How to add some French style to your festive event, whether its for Christmas, a birthday or any other reason to celebrate – The Good Life France’s very own wine expert Jill Barth shares her top tips to help you with her French style party ideas…
French Style Party
In France, without a doubt, guests are treated to the best in food and wine. Imagine the essence of this glowing and chic feeling in your home, from the moment you open your door for the first guest. Does that sound like a fantasy? Are there are a few details that seem unattainable, too elegant to hope for in your home? Mais non, French style and grace can be a part of your party, with a few embellishments to the wine service.
How to serve the wine
Hopefully everyone will be chatting and catching up at your celebration, so don’t interrupt the vibe to announce what you’re doing with the wine. There is, however, a graceful way to deliberately feature wine in your meal. A few tips:
- Start with the Champagne, if you are serving bubbly. It can be enjoyed as your guests begin to fall into the party mode. Have it chilled prior to pouring – include a cool-down on your meal prep to-do list.
- If serving a red wine, especially a full bodied one, consider decanting it for a bit before it hits the glasses.
- If wine is thoughtfully paired with meal courses (see the next section), do a think-through of the service before the party. If serving a particular wine with a particular food, make transitions as fluid as possible. The table should be set with the appropriate stemware.
- Though you’ve probably had your eye on the wine all week, remember to politely pour the wine in your guests’ glasses before taking some for yourself. And, of course, les dames d’abord (ladies first).
- Aim for 3 ounce servings. There are several reasons for this: Guests won’t get over-served, allowing them to enjoy the unfolding of the party at an even pace. Diners won’t have very-full glasses to glug down as the meal shifts to the next course. The wine will be served, and consumed, at the proper temperature, not at room temperature by the time your guests can put it down.
Opening Champagne, à la Française
It’s a common cultural expectation to pop that bubbly with a bang, but there is a graceful way to open the bottle that won’t cause eye injury, slippery messes or embarrassment. The popping sound might be fun, but a loss of bubbles and flavor is not desirable. Easy steps:
- Have the bubbly ice-cold, the bottle towel-dried and the foil properly removed.
- Tilt the bottle away from you, at about 45 degrees.
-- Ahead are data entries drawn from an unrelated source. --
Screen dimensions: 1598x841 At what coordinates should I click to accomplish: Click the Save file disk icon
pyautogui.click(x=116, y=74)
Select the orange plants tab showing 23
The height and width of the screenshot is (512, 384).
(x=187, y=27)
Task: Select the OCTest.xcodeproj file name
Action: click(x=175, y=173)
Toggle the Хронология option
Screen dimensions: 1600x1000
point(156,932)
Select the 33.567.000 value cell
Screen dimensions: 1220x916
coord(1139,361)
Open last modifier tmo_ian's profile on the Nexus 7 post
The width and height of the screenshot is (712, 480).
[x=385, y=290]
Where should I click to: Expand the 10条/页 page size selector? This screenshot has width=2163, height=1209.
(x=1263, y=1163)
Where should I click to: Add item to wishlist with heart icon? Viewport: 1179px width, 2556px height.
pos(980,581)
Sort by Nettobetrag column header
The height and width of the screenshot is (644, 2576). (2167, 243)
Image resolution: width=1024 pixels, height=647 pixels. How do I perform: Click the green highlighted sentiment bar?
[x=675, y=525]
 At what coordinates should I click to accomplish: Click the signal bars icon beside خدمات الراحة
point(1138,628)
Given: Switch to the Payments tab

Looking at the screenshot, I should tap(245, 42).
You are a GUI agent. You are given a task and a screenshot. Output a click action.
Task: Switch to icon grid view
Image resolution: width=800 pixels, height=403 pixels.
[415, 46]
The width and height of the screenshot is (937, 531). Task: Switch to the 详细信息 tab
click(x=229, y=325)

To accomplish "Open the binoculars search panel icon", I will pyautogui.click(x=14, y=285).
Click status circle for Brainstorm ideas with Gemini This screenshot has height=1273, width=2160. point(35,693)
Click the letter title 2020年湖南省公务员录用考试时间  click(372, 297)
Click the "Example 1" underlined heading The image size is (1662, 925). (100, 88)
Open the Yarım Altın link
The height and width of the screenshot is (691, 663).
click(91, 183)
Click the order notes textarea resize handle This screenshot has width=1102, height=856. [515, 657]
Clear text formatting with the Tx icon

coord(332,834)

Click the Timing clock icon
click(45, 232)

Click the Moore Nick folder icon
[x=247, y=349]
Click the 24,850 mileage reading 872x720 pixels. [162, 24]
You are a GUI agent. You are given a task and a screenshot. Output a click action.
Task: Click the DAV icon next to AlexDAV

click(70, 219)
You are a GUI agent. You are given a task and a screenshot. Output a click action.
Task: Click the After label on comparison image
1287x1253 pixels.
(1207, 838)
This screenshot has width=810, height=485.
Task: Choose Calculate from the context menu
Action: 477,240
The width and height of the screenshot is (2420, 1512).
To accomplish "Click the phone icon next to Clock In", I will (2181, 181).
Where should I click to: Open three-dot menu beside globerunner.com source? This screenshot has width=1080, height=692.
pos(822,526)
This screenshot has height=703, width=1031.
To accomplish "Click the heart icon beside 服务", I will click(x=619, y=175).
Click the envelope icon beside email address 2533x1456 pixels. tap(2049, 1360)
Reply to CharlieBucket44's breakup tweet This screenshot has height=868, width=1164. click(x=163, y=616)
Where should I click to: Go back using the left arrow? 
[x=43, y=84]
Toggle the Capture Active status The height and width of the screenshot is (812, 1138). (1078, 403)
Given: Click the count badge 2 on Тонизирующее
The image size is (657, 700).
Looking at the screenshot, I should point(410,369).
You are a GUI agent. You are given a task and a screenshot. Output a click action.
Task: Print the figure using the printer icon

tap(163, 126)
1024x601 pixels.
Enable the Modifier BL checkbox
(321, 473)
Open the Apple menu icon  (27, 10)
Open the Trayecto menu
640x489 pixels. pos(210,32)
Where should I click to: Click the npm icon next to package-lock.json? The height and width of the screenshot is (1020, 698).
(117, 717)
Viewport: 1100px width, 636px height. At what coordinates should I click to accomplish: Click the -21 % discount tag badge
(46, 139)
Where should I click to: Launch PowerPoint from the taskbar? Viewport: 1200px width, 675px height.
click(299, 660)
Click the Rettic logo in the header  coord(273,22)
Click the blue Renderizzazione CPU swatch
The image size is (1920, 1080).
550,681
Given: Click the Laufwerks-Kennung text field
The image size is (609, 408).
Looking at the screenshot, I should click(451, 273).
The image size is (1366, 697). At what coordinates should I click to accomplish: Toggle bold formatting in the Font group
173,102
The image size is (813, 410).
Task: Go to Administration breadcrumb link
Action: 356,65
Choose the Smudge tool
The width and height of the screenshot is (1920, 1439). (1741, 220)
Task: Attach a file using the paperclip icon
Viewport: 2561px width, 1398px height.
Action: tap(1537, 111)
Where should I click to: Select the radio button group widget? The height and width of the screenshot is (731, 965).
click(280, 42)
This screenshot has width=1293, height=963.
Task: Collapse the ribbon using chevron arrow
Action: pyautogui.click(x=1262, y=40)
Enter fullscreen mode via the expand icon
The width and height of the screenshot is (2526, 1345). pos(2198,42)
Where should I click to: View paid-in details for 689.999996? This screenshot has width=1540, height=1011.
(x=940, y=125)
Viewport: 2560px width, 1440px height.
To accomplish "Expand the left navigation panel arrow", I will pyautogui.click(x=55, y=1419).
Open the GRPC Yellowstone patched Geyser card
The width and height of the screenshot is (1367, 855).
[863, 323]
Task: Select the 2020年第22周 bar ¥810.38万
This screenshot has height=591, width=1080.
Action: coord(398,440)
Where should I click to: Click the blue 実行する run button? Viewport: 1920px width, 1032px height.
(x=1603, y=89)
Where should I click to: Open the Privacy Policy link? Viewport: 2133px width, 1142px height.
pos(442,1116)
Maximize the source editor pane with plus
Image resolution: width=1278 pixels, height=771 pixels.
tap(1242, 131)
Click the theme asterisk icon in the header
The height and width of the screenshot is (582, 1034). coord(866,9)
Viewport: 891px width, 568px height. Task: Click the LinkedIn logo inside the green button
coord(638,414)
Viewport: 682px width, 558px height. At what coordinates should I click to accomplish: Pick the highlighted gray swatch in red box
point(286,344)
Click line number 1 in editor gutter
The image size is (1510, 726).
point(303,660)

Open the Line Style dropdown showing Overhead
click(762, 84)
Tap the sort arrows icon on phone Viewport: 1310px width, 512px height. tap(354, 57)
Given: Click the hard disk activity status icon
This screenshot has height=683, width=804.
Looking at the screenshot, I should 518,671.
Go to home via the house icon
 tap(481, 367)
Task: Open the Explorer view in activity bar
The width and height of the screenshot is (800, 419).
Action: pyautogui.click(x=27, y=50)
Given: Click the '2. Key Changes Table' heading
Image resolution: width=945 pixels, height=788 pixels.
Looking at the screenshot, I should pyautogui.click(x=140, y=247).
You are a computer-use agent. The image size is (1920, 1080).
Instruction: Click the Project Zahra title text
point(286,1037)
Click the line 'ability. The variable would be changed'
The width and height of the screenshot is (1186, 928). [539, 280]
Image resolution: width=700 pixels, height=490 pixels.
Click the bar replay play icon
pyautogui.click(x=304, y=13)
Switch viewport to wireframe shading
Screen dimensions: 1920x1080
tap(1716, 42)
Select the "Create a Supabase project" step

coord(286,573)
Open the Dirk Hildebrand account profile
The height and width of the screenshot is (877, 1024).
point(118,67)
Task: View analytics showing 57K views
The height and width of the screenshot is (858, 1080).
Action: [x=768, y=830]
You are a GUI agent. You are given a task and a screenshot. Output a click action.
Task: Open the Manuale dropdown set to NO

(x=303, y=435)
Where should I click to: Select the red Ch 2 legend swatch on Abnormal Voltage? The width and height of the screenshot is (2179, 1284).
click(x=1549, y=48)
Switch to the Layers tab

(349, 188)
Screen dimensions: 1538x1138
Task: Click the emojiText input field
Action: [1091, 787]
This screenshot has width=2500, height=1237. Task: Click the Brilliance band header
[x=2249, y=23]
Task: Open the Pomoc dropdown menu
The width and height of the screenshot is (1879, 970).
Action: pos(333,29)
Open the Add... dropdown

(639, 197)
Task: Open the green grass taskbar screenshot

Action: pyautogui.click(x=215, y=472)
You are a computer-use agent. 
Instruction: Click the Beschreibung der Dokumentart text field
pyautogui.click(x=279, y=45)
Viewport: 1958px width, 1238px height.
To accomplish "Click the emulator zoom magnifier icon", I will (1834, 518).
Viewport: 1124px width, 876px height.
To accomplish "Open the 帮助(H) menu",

Don’t aim it at anyone or anything, just get the angle right.
- Hold the cork down with one hand and remove the wire cage with your other hand.
- After the cage is off, continue to hold the cork and use your free hand to gently twist the bottle. You’ll do this until you hear the delicate sound of air escaping as the cork frees from the bottle. There might be a little wisp of vapor.
As a reminder, a bottle should only be referred to as Champagne if it is the real deal. Other bubbly wines are called sparkling wines.
Pair Wine with the festive Meal
In France, the most celebratory of winter holiday meals is the Christmas Eve réveillon. Traditionally enjoyed after midnight mass, the meal symbolizes an awakening. Though customized regionally, the menu is hardy, indulgent and fragrant. Roasted or raw oysters, lamb, foie gras, turkey stuffed with chestnuts or a big Christmas goose are often found as the dazzling center of the feast. There’s also a customary dessert, often la bûche de Noël (Yule log).
To celebrate the holidays with feast-like extravagance for your French style party, choose wines that can stand up to the big flavors of the menu. If the meal is served in courses, chose a set of wines that mirror what’s on the table. Pairing wine with food is an absolute pleasure and should reflect your tastes and budget. However, if you feel a little flummoxed in this area, consult your local wine seller for advice. You’ll want to serve the best quality you can afford and consider a bottle of Champagne as festive and welcome company. A partnership between wine and food can be truly glorious, a compliment to all that work in the kitchen.
Make a Toast
At your French style party it’s a special day and there’s reason to celebrate with your first glass of wine. This is the perfect time to breathe in the good fortune of having loved ones gathered and drink to their health and happiness. The French say a votre santé (to your health) or the shorter Santé! or Tchin (cheers) as standard toasts. It’s also customary to raise glasses and gently clink them together before the first drink is taken.
Jill Barth is a wine writer in Chicago.